» **Text section**:
Every bicycle company product manager has to juggle compromises of ideals when it comes to putting a genre tag on a bike like this. The 'hybrid' label has never really had a strong sales pull but Hoy's 'city' category isn't that great either, as the Shizuoka is far more than just a city bike. The problem is that 'flat handlebar road bike' doesn't quite hit the spot either. The good news is that this has the potential to be a great bike for a lot of different riders on a lot of different types of terrain.
However you choose to categorise it, we concluded that £620 is a pretty good deal for a bike that can comfortably roll out one of our favourite relatively hilly 30km road loops at just a single kilometre per hour slower than a regular drop bar road bike costing about twice as much. Okay, it wasn't a scientific test and there might have been other minor variables, but you get the idea.
Tipping scales at just under 10.5kilos/23.3lb the Shizuoka is about the same weight as many sub £1000 competition-bred road bikes and about three kilos lighter than the sort of mountain bike that many urban riders are seduced into buying for this sort of price. And for the benefit of those who might have been tempted by a mountain bike or suspension assisted but budget stifled hybrid for pot hole addled urban blacktop there's plenty room to fit fatter, more shock friendly 700c tyres if you feel the need, as well as rack and mudguard bosses and two sets of bottle cage bosses.

» **Material provided**:
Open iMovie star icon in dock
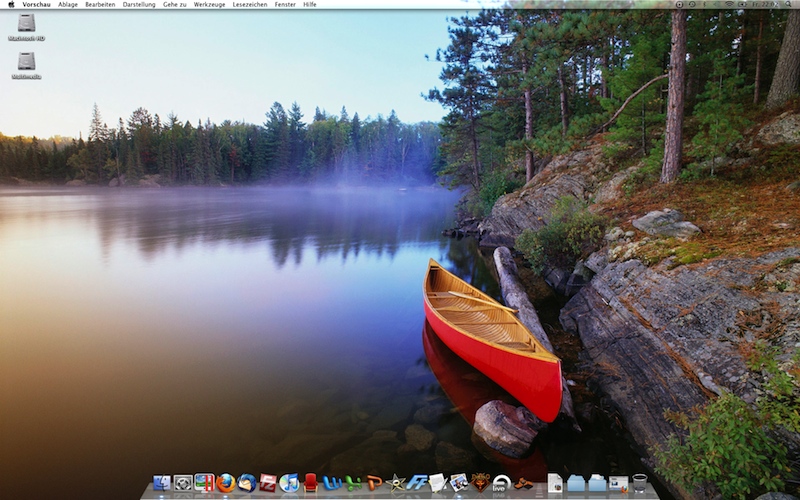 pyautogui.click(x=396, y=483)
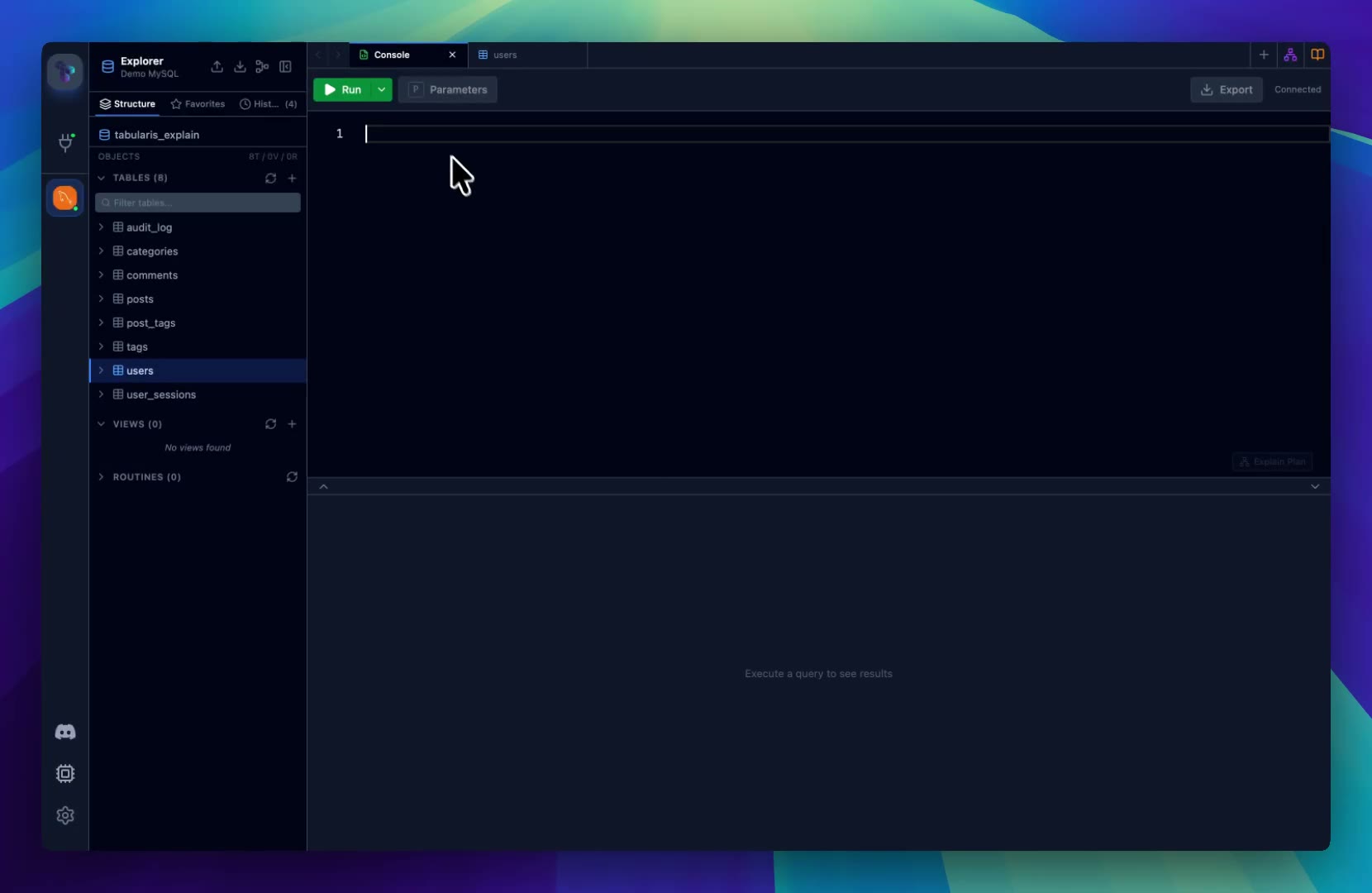Screen dimensions: 1372x893
Task: Select the user_sessions table
Action: point(161,395)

» **Instruction**: Repeat word for word the part of the Shizuoka bike review starting with "Every bicycle company" and going on through "get the idea.".

» **Solution to this exercise**:
Every bicycle company product manager has to juggle compromises of ideals when it comes to putting a genre tag on a bike like this. The 'hybrid' label has never really had a strong sales pull but Hoy's 'city' category isn't that great either, as the Shizuoka is far more than just a city bike. The problem is that 'flat handlebar road bike' doesn't quite hit the spot either. The good news is that this has the potential to be a great bike for a lot of different riders on a lot of different types of terrain.
However you choose to categorise it, we concluded that £620 is a pretty good deal for a bike that can comfortably roll out one of our favourite relatively hilly 30km road loops at just a single kilometre per hour slower than a regular drop bar road bike costing about twice as much. Okay, it wasn't a scientific test and there might have been other minor variables, but you get the idea.